With statistics indicating that up to 11 per cent of road fatality crashes involving drivers and riders are linked to distraction, the technology could be implemented to crack down on distraction offences in a move which could reduce the number of lives lost on Victorian roads.
The technology is already being rolled out across Australia. Last year the New South Wales government conducted a world-first trial with the technology - which was closely monitored in Victoria. It has now been rolled out across the state.
A similar trial will also be conducted in Queensland from this week.
The Victorian trial - to be undertaken by Melbourne-based provider Acusensus and the current traffic camera services contractor - follows the trial in NSW as well as research conducted by the Monash University Accident Research Centre.

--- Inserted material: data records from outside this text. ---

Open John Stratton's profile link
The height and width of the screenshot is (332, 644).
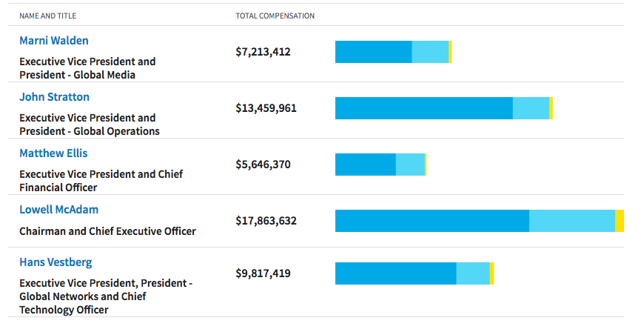pos(54,97)
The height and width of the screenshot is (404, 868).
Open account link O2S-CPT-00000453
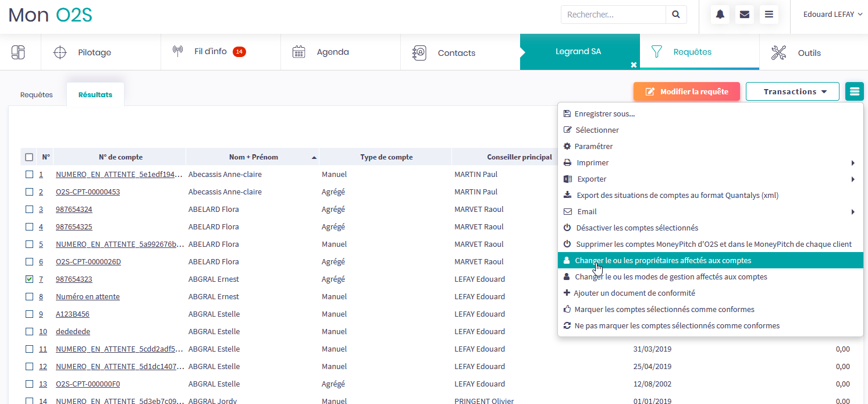pos(88,192)
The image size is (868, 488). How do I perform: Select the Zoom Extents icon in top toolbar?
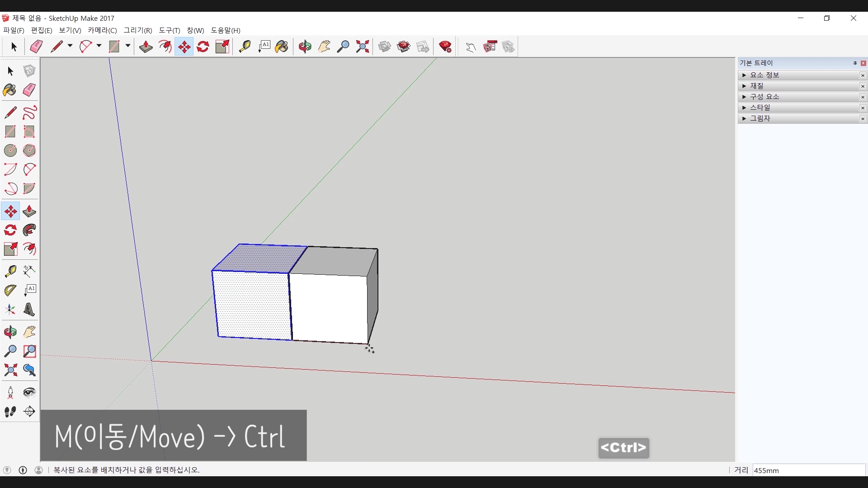[362, 47]
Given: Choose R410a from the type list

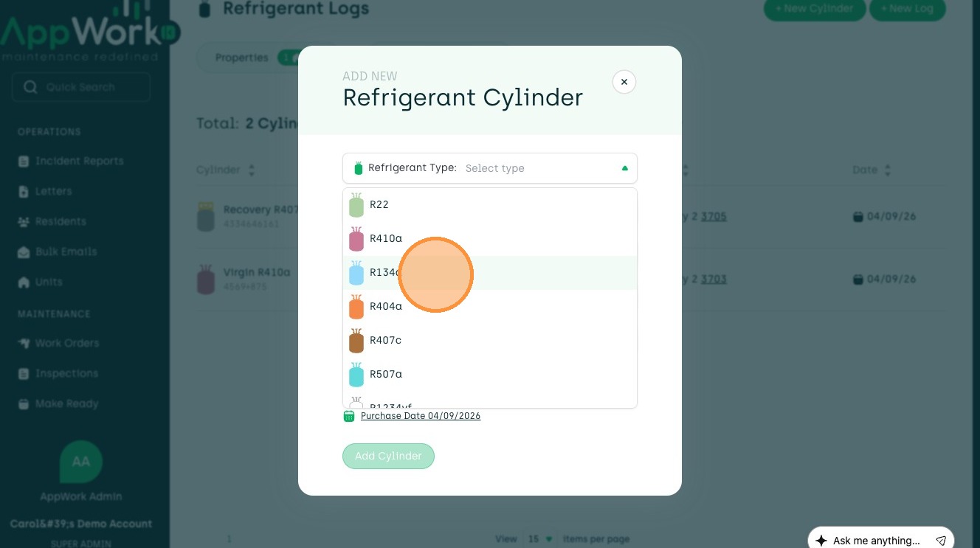Looking at the screenshot, I should (386, 238).
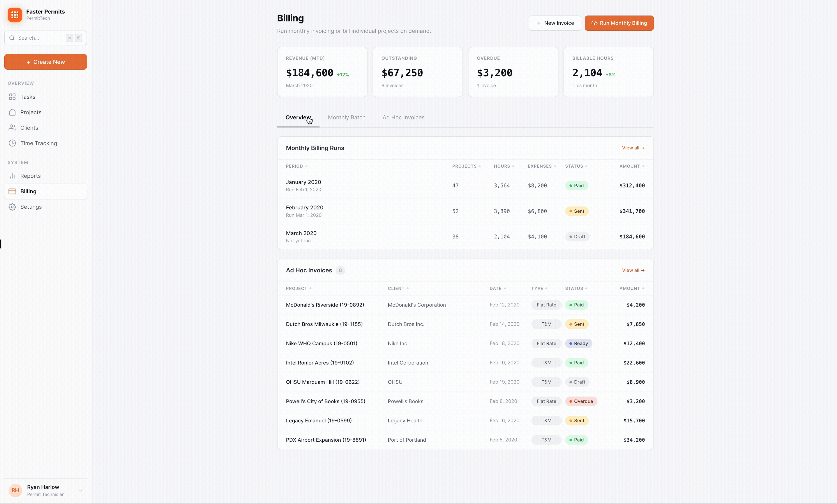Sort billing runs by Period column
837x504 pixels.
[x=295, y=166]
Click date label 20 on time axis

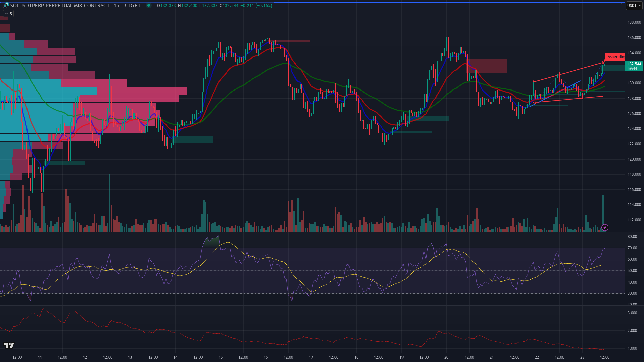point(446,357)
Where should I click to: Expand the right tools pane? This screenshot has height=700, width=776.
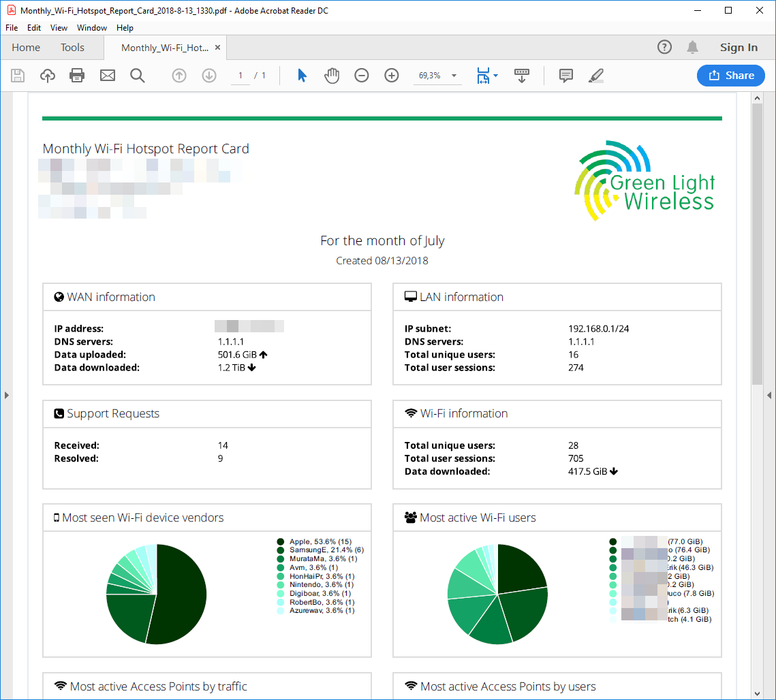769,395
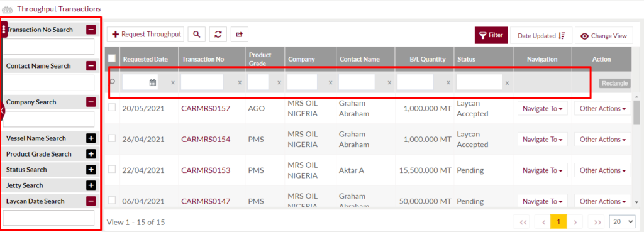Viewport: 644px width, 232px height.
Task: Click the refresh icon in the toolbar
Action: tap(218, 35)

MUARC estimated an automated mobile phone enforcement camera program could prevent about 95 casualty crashes per year - saving taxpayers $21 million each year.

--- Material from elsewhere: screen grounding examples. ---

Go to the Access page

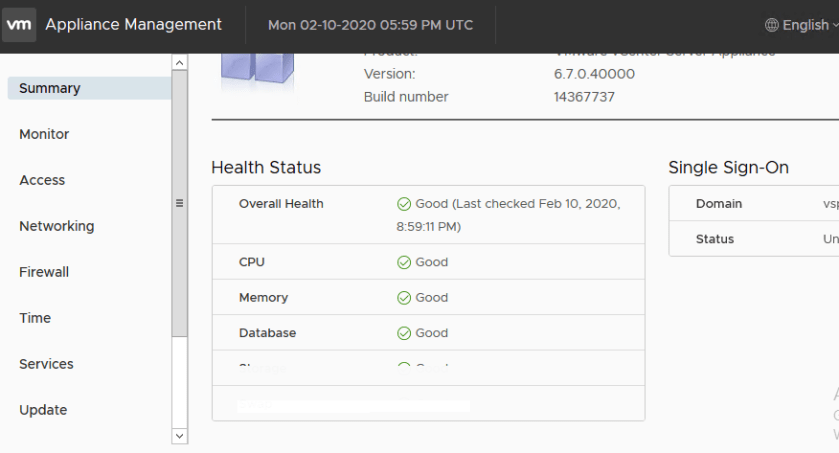coord(42,180)
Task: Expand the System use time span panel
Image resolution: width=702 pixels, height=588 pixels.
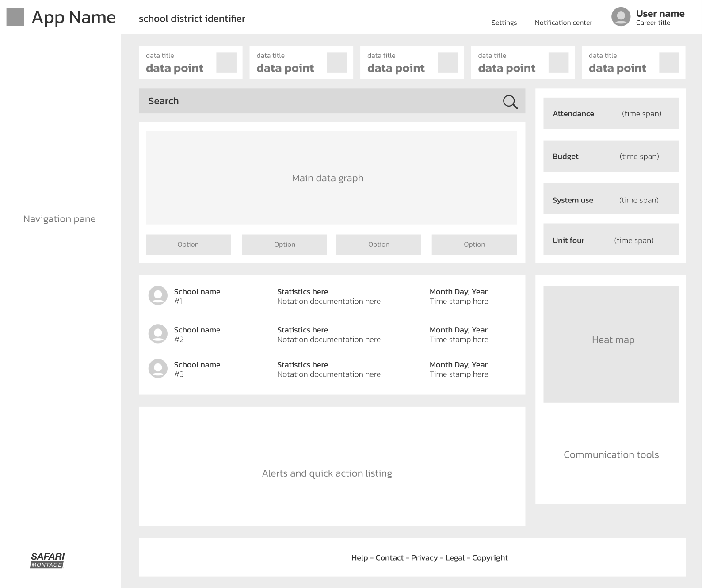Action: pos(611,199)
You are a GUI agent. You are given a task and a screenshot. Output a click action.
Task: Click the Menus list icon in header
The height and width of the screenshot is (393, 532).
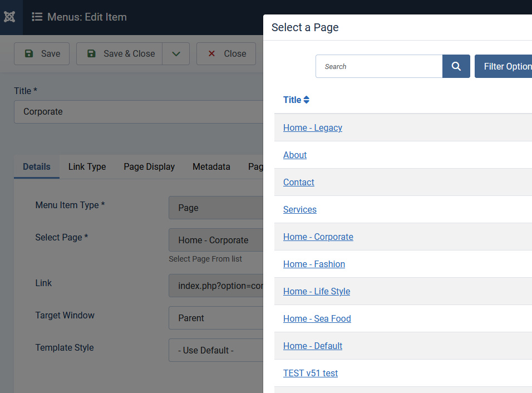click(37, 17)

If introduced in Victoria, the cameras will be able to capture high-resolution images from any location around-the-clock.
The cameras can operate in any weather condition or lighting level, with the images able to be reviewed in real time - meaning more drivers would be caught out if the technology were to be rolled out statewide.
No infringements will be issued during the trial.
Number plate matching will not be undertaken, while all photographs captured will be deleted except for some images which will be de-identified.
Police and Emergency Services minister, Lisa Neville, said distracted drivers could have devastating outcomes and the technology was a step to keep road users safe.
"We all have a role to play in reducing our road toll - every time someone picks up their phone behind the wheel they are putting lives in danger.
"This technology will detect those who choose to put lives at risk on our roads."
The state government provided more than $120 million in the 2019-20 budget to increase mobile camera enforcement by 75 per cent and to investigate new road safety camera capabilities.